E lembra também aqueles que, numa paciência difícil, tentam não desmoralizar, continuam a semear a esperança e a evitar o pânico, numa atitude que denomina como “co-responsabilidade”: “Quantos pais, mães, avôs e avós, professores mostram às nossas crianças, com pequenos gestos do dia-a-dia, como enfrentar e atravessar uma crise, readaptando hábitos, levantando o olhar e estimulando a oração! Quantas pessoas rezam, se imolam e intercedem pelo bem de todos!”.

Voltando a repetir que não somos auto-suficientes e que sozinhos nos afundamos, afirma ainda que “precisamos do Senhor como os antigos navegadores das estrelas”. E exorta a que “convidemos Jesus a subir para o barco da nossa vida. Confiemos-Lhe os nossos medos, para que Ele os vença. Com Ele a bordo, experimentaremos – como os discípulos – que não há naufrágio”. Francisco diz também que, no meio desta tempestade, somos interpelados pelo Senhor, que nos convida a “despertar e a activar a solidariedade e a esperança, capazes de dar solidez, apoio e significado a estas horas em que tudo parece naufragar”.

Para “acordar e reanimar a nossa fé pascal”, o Papa relembra que abraçar a cruz de Cristo significa “encontrar a coragem de abraçar todas as contrariedades da hora actual, abandonando por um momento a nossa ânsia de omnipotência e possessão, para dar espaço à criatividade que só o Espírito é capaz de suscitar”. Significa, igualmente, “encontrar a coragem de abrir espaços onde todos possam sentir-se chamados e permitir novas formas de hospitalidade, de fraternidade e de solidariedade”. E, acrescenta: “Na sua cruz, fomos salvos para acolher a esperança e deixar que seja ela a fortalecer e sustentar todas as medidas e estradas que nos possam ajudar a salvaguardar-nos e a salvaguardar. Abraçar o Senhor, para abraçar a esperança. Aqui está a força da fé, que liberta do medo e dá esperança”.

A sua emotiva mensagem termina com as seguintes palavras:

“Desta colunata que abraça Roma e o mundo desça sobre vós, como um abraço consolador, a bênção de Deus. Senhor, abençoa o mundo, dá saúde aos corpos e conforto aos corações! Pedes-nos para não ter medo; a nossa fé, porém, é fraca e sentimo-nos temerosos. Mas Tu, Senhor, não nos deixes à mercê da tempestade. Continua a repetir-nos: «Não tenhais medo!» (Mt14, 27). E nós, juntamente com Pedro, «confiamos-Te todas as nossas preocupações, porque Tu tens cuidado de nós»”.

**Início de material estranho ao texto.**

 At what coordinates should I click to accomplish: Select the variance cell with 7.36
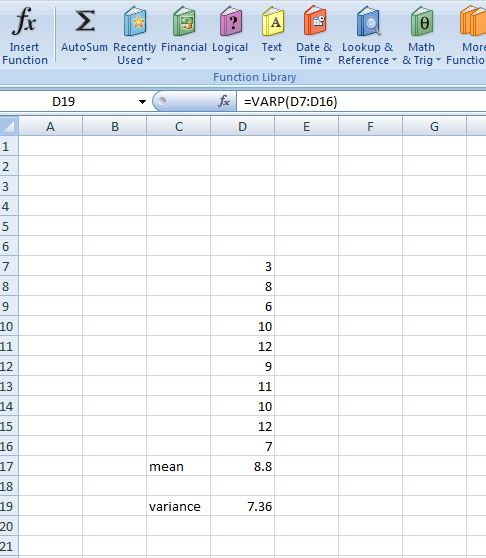(242, 506)
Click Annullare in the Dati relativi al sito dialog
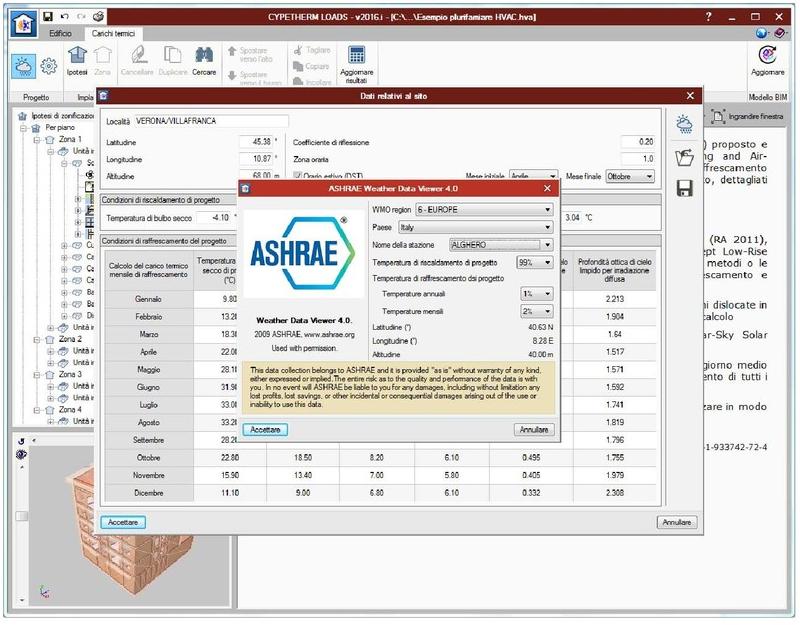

“Porque a vida mede-se pelo amor”

No passado Domingo de Ramos, Francisco voltou a apelar à solidariedade, em particular para os que estão a sofrer e para os que se encontram sozinhos. “Quando nos sentimos encurralados, quando nos encontramos num beco sem saída, sem luz nem via de saída, quando parece que nem Deus responde, lembremo-nos que não estamos sozinhos”.

E porque, mais do que nunca, esta pandemia obriga a Humanidade a abandonar o supérfluo e a centrar-se no essencial, afirmou também na homilia: “O drama que estamos a atravessar impele-nos a levar a sério o que é sério, a não nos perdermos em coisas de pouco valor; a redescobrir que a vida não serve, se não é para servir. Porque a vida mede-se pelo amor”.

E o mesmo desafio deixou aos jovens: “Queridos amigos, olhai para os verdadeiros heróis que vêm à luz nestes dias: não são aqueles que têm fama, dinheiro e sucesso, mas aqueles que se oferecem para servir os outros. Senti-vos chamados a arriscar a vida”, apelou.

Nesta Páscoa, partilhamos este desafio do Papa, frágil mas forte, isolado mas próximo, que nos indica o caminho, que nos encoraja a sair das nossas preocupações, a arriscarmos o amor aos outros, sem medo porque não estamos sozinhos.